** START **
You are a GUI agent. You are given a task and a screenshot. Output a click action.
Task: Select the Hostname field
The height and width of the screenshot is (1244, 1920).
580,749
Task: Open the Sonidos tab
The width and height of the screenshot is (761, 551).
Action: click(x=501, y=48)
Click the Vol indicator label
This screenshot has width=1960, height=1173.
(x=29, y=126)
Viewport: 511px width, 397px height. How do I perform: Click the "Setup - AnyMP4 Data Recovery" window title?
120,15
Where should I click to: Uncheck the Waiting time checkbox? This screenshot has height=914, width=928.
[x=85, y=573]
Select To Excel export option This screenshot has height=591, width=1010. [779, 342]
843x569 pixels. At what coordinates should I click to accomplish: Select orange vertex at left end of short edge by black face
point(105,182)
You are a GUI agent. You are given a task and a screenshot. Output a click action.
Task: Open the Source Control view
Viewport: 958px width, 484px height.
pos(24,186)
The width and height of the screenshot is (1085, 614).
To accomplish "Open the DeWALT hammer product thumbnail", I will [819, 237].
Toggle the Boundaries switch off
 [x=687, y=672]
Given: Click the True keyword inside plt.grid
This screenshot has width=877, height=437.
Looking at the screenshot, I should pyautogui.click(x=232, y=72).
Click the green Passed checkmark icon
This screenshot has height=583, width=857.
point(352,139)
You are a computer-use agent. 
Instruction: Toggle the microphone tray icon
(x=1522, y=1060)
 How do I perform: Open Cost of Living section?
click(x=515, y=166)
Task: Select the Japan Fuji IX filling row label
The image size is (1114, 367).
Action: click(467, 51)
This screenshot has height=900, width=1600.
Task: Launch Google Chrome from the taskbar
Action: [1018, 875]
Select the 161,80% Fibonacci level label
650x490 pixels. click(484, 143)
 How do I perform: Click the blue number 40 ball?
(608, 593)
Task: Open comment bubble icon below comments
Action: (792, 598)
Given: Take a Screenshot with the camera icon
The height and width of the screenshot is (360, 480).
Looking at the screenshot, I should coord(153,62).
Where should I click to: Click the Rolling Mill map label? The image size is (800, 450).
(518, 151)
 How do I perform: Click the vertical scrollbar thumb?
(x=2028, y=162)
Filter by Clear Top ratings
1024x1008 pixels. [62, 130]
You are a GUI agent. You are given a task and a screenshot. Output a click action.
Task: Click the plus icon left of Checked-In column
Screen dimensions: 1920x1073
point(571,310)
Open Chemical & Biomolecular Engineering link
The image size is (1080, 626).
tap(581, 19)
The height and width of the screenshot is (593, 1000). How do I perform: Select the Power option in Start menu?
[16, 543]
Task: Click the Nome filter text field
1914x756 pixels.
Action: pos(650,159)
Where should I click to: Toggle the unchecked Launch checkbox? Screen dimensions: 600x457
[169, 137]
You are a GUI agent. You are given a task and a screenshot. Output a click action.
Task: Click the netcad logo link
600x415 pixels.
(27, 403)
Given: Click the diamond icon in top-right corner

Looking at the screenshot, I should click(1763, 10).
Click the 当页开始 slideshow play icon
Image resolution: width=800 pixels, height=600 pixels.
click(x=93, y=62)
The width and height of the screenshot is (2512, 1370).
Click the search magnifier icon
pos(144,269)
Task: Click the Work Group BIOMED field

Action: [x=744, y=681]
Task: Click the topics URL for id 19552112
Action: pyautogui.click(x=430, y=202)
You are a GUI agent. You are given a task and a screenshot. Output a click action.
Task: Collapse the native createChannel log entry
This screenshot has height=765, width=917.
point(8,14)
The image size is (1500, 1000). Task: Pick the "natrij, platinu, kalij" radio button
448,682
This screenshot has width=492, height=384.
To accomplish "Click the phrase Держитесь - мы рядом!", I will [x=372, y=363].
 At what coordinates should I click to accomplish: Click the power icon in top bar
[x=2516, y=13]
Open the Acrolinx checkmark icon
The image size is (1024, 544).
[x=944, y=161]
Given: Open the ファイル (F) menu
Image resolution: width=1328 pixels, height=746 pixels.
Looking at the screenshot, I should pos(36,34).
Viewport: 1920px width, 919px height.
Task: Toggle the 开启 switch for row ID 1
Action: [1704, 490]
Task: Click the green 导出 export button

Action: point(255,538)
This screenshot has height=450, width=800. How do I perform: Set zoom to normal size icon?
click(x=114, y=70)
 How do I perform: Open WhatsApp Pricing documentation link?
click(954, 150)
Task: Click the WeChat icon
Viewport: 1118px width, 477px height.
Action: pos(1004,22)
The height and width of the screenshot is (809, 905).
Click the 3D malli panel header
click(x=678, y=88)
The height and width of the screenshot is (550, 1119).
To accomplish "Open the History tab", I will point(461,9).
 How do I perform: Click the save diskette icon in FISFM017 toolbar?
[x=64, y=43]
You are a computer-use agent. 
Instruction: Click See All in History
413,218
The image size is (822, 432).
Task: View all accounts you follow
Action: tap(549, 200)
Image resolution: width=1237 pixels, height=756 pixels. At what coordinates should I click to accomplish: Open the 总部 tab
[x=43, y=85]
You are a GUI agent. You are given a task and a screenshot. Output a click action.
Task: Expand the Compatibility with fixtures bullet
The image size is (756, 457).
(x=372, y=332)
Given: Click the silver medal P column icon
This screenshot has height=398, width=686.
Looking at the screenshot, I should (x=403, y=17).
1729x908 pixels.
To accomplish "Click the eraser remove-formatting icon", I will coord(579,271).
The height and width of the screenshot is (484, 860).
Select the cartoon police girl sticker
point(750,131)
** END **
INSTRUCTIONS TO FOLLOW: Please arrange all of the lines above as a Markdown table, leaving out any blank lines. Use two columns: "Row" for the row number and "Line" for the line itself.

SOLVED PROBLEM:
| Row | Line |
|---|---|
| 1 | You are a GUI agent. You are given a task and a screenshot. Output a click action. |
| 2 | Task: Select the Hostname field |
| 3 | The height and width of the screenshot is (1244, 1920). |
| 4 | 580,749 |
| 5 | Task: Open the Sonidos tab |
| 6 | The width and height of the screenshot is (761, 551). |
| 7 | Action: click(x=501, y=48) |
| 8 | Click the Vol indicator label |
| 9 | This screenshot has width=1960, height=1173. |
| 10 | (x=29, y=126) |
| 11 | Viewport: 511px width, 397px height. How do I perform: Click the "Setup - AnyMP4 Data Recovery" window title? |
| 12 | 120,15 |
| 13 | Where should I click to: Uncheck the Waiting time checkbox? This screenshot has height=914, width=928. |
| 14 | [x=85, y=573] |
| 15 | Select To Excel export option This screenshot has height=591, width=1010. [779, 342] |
| 16 | 843x569 pixels. At what coordinates should I click to accomplish: Select orange vertex at left end of short edge by black face |
| 17 | point(105,182) |
| 18 | You are a GUI agent. You are given a task and a screenshot. Output a click action. |
| 19 | Task: Open the Source Control view |
| 20 | Viewport: 958px width, 484px height. |
| 21 | pos(24,186) |
| 22 | The width and height of the screenshot is (1085, 614). |
| 23 | To accomplish "Open the DeWALT hammer product thumbnail", I will [819, 237]. |
| 24 | Toggle the Boundaries switch off |
| 25 |  [x=687, y=672] |
| 26 | Given: Click the True keyword inside plt.grid |
| 27 | This screenshot has width=877, height=437. |
| 28 | Looking at the screenshot, I should pyautogui.click(x=232, y=72). |
| 29 | Click the green Passed checkmark icon |
| 30 | This screenshot has height=583, width=857. |
| 31 | point(352,139) |
| 32 | You are a computer-use agent.  |
| 33 | Instruction: Toggle the microphone tray icon |
| 34 | (x=1522, y=1060) |
| 35 |  How do I perform: Open Cost of Living section? |
| 36 | click(x=515, y=166) |
| 37 | Task: Select the Japan Fuji IX filling row label |
| 38 | The image size is (1114, 367). |
| 39 | Action: click(467, 51) |
| 40 | This screenshot has height=900, width=1600. |
| 41 | Task: Launch Google Chrome from the taskbar |
| 42 | Action: [1018, 875] |
| 43 | Select the 161,80% Fibonacci level label |
| 44 | 650x490 pixels. click(484, 143) |
| 45 |  How do I perform: Click the blue number 40 ball? |
| 46 | (608, 593) |
| 47 | Task: Open comment bubble icon below comments |
| 48 | Action: (792, 598) |
| 49 | Given: Take a Screenshot with the camera icon |
| 50 | The height and width of the screenshot is (360, 480). |
| 51 | Looking at the screenshot, I should coord(153,62). |
| 52 | Where should I click to: Click the Rolling Mill map label? The image size is (800, 450). |
| 53 | (518, 151) |
| 54 |  How do I perform: Click the vertical scrollbar thumb? |
| 55 | (x=2028, y=162) |
| 56 | Filter by Clear Top ratings |
| 57 | 1024x1008 pixels. [62, 130] |
| 58 | You are a GUI agent. You are given a task and a screenshot. Output a click action. |
| 59 | Task: Click the plus icon left of Checked-In column |
| 60 | Screen dimensions: 1920x1073 |
| 61 | point(571,310) |
| 62 | Open Chemical & Biomolecular Engineering link |
| 63 | The image size is (1080, 626). |
| 64 | tap(581, 19) |
| 65 | The height and width of the screenshot is (593, 1000). How do I perform: Select the Power option in Start menu? |
| 66 | [16, 543] |
| 67 | Task: Click the Nome filter text field |
| 68 | 1914x756 pixels. |
| 69 | Action: pos(650,159) |
| 70 | Where should I click to: Toggle the unchecked Launch checkbox? Screen dimensions: 600x457 |
| 71 | [169, 137] |
| 72 | You are a GUI agent. You are given a task and a screenshot. Output a click action. |
| 73 | Task: Click the netcad logo link |
| 74 | 600x415 pixels. |
| 75 | (27, 403) |
| 76 | Given: Click the diamond icon in top-right corner |
| 77 | Looking at the screenshot, I should click(1763, 10). |
| 78 | Click the 当页开始 slideshow play icon |
| 79 | Image resolution: width=800 pixels, height=600 pixels. |
| 80 | click(x=93, y=62) |
| 81 | The width and height of the screenshot is (2512, 1370). |
| 82 | Click the search magnifier icon |
| 83 | pos(144,269) |
| 84 | Task: Click the Work Group BIOMED field |
| 85 | Action: [x=744, y=681] |
| 86 | Task: Click the topics URL for id 19552112 |
| 87 | Action: pyautogui.click(x=430, y=202) |
| 88 | You are a GUI agent. You are given a task and a screenshot. Output a click action. |
| 89 | Task: Collapse the native createChannel log entry |
| 90 | This screenshot has height=765, width=917. |
| 91 | point(8,14) |
| 92 | The image size is (1500, 1000). Task: Pick the "natrij, platinu, kalij" radio button |
| 93 | 448,682 |
| 94 | This screenshot has width=492, height=384. |
| 95 | To accomplish "Click the phrase Держитесь - мы рядом!", I will [x=372, y=363]. |
| 96 |  At what coordinates should I click to accomplish: Click the power icon in top bar |
| 97 | [x=2516, y=13] |
| 98 | Open the Acrolinx checkmark icon |
| 99 | The image size is (1024, 544). |
| 100 | [x=944, y=161] |
| 101 | Given: Open the ファイル (F) menu |
| 102 | Image resolution: width=1328 pixels, height=746 pixels. |
| 103 | Looking at the screenshot, I should pos(36,34). |
| 104 | Viewport: 1920px width, 919px height. |
| 105 | Task: Toggle the 开启 switch for row ID 1 |
| 106 | Action: [1704, 490] |
| 107 | Task: Click the green 导出 export button |
| 108 | Action: point(255,538) |
| 109 | This screenshot has height=450, width=800. How do I perform: Set zoom to normal size icon? |
| 110 | click(x=114, y=70) |
| 111 |  How do I perform: Open WhatsApp Pricing documentation link? |
| 112 | click(954, 150) |
| 113 | Task: Click the WeChat icon |
| 114 | Viewport: 1118px width, 477px height. |
| 115 | Action: pos(1004,22) |
| 116 | The height and width of the screenshot is (809, 905). |
| 117 | Click the 3D malli panel header |
| 118 | click(x=678, y=88) |
| 119 | The height and width of the screenshot is (550, 1119). |
| 120 | To accomplish "Open the History tab", I will point(461,9). |
| 121 |  How do I perform: Click the save diskette icon in FISFM017 toolbar? |
| 122 | [x=64, y=43] |
| 123 | You are a computer-use agent.  |
| 124 | Instruction: Click See All in History |
| 125 | 413,218 |
| 126 | The image size is (822, 432). |
| 127 | Task: View all accounts you follow |
| 128 | Action: tap(549, 200) |
| 129 | Image resolution: width=1237 pixels, height=756 pixels. At what coordinates should I click to accomplish: Open the 总部 tab |
| 130 | [x=43, y=85] |
| 131 | You are a GUI agent. You are given a task and a screenshot. Output a click action. |
| 132 | Task: Expand the Compatibility with fixtures bullet |
| 133 | The image size is (756, 457). |
| 134 | (x=372, y=332) |
| 135 | Given: Click the silver medal P column icon |
| 136 | This screenshot has height=398, width=686. |
| 137 | Looking at the screenshot, I should (x=403, y=17). |
| 138 | 1729x908 pixels. |
| 139 | To accomplish "Click the eraser remove-formatting icon", I will coord(579,271). |
| 140 | The height and width of the screenshot is (484, 860). |
| 141 | Select the cartoon police girl sticker |
| 142 | point(750,131) |